**Testo fornito**
►

1. Con sentenza n. 215/2011 del 05.03.2011, il Tribunale di Trapani, in composizione monocratica, ha rigettato la domanda con cui S.G. e S.R.M., in qualità di genitori esercenti la potestà sulla figlia minore S.C., avevano chiesto il risarcimento dei danni - consistenti in una frattura di due elementi dentari (incisivo centrale superiore destro, frattura bordo incisale incisivo centrale superiore sinistro) - che la bambina aveva riportato intorno al termine dell'ordinario orario delle lezioni, e cioè verso le ore 16,15, del giorno 16.05.2006, ad Erice, mentre si trovava in qualità di alunna della classe V elementare presso l'Istituto "I.S.M. S.S." di Erice. Secondo la ricostruzione dei fatti resa possibile a seguito dell'istruzione probatoria, alla fine dell'attività didattica gli alunni, accompagnati dalla maestra A.D., erano stati condotti nel cortile dell'Istituto per esservi intrattenuti dalle suore che avrebbero provveduto a riconsegnarli ai genitori, nel momento in cui si era verificato il sinistro i bambini della V classe elementare - e, pertanto, anche S.C. - stavano giocando rincorrendo e scalciando una pigna.

A sostegno della decisione il primo giudice ha osservato che la tesi degli attori - secondo cui la minore era stata spinta dal compagno P.V. che ne aveva così provocato la caduta - non aveva trovato, in istruzione, alcuna conferma. L'unico testimone dell'incidente, suor R.C., non era stata infatti in grado di chiarire se la bambina era caduta a causa di un comportamento del citato compagno, pur ricordando che questi stava giocando nel cortile insieme ad altri bambini.

◄

**Elenco dei dati**

►

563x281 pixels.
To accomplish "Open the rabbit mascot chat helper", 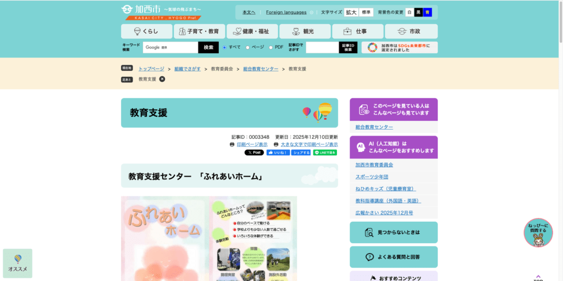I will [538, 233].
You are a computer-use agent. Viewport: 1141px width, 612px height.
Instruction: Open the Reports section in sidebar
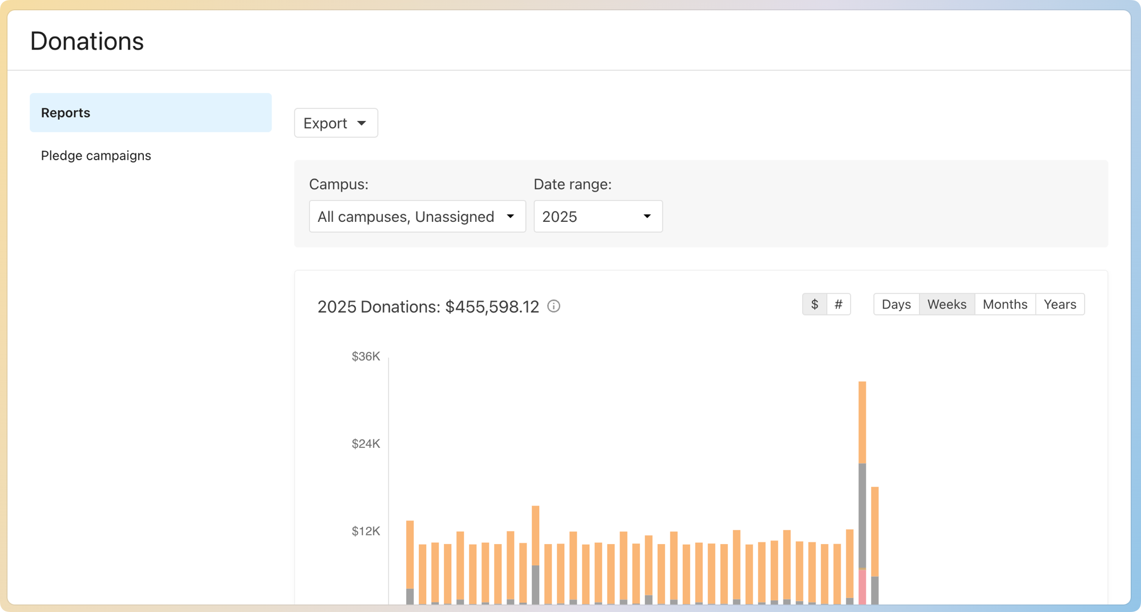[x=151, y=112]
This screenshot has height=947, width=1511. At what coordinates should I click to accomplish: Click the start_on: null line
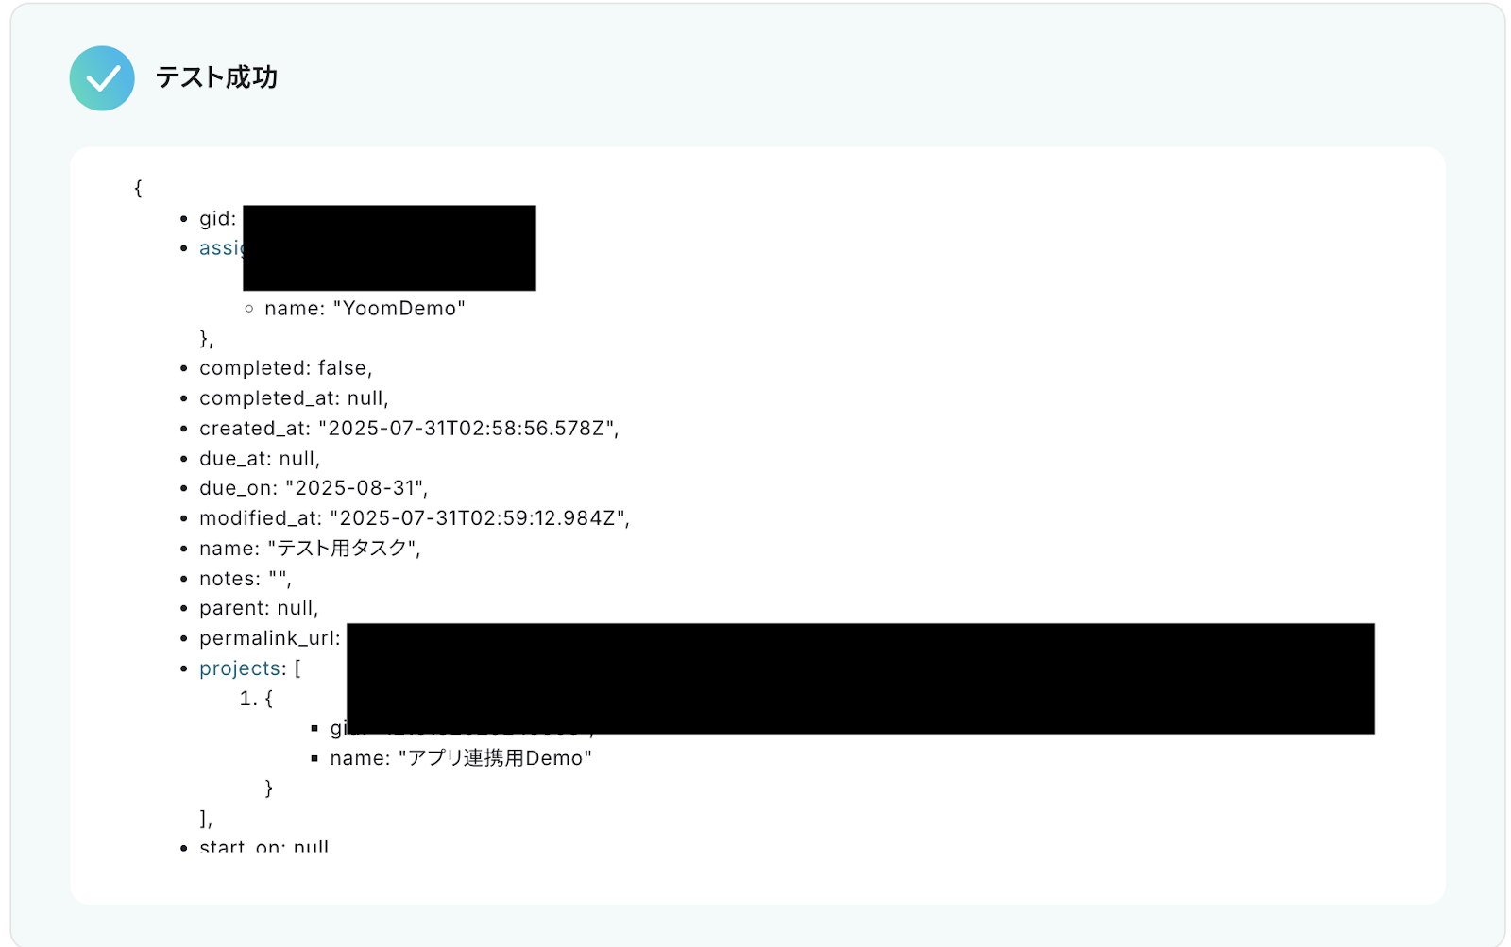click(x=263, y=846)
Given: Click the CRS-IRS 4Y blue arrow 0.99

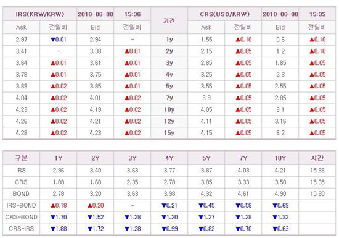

◄

**Consegne**
1) Rispondi a queste domande sul testo sull'incidente scolastico di Erice:
(a) Quale tribunale ha emesso la sentenza n. 215/2011?
(b) Verso che ora la bambina ha riportato i danni?
(c) Chi è stato l'unico testimone dell'incidente?
2) Riscrivi il brano del testo sull'incidente scolastico di Erice che inizia con "A sostegno della" e finisce con "ad altri bambini.", sostituendo "primo giudice" con "Tribunale".
3) Completa la parte successiva del testo sull'incidente scolastico di Erice, cominciando dopo la sua ultima frase.

**Soluzioni**
1)
(a) Il Tribunale di Trapani, in composizione monocratica.
(b) Verso le ore 16,15.
(c) Suor R.C.

2)
A sostegno della decisione il Tribunale ha osservato che la tesi degli attori - secondo cui la minore era stata spinta dal compagno P.V. che ne aveva così provocato la caduta - non aveva trovato, in istruzione, alcuna conferma. L'unico testimone dell'incidente, suor R.C., non era stata infatti in grado di chiarire se la bambina era caduta a causa di un comportamento del citato compagno, pur ricordando che questi stava giocando nel cortile insieme ad altri bambini.

3)
Sulla responsabilità dell'Istituto, convenuto per culpa in vigilando, il Tribunale ha osservato: "nella specie l'evento si è verificato nel corso di una normale attività di gioco dei bambini all'interno di un cortile nel quale non risulta fossero esistenti fonti di particolare pericolo, e alla presenza di un preposto"; ha escluso, pertanto, qualsiasi profilo di colpa in vigilando in capo all'Istituto, sulla scorta di una sentenza del Tribunale di Milano, datata 27 aprile 2001, secondo cui "ai fini della, responsabilità dell'insegnante per fatto illecito occorso ad un alunno di scuola elementare, la presunzione di responsabilità per "culpa in vigilando" non può estendersi sino a ritenere sussistente la responsabilità stessa per il fatto solo che sia stato autorizzato lo svolgimento di giochi aerobici e dinamici".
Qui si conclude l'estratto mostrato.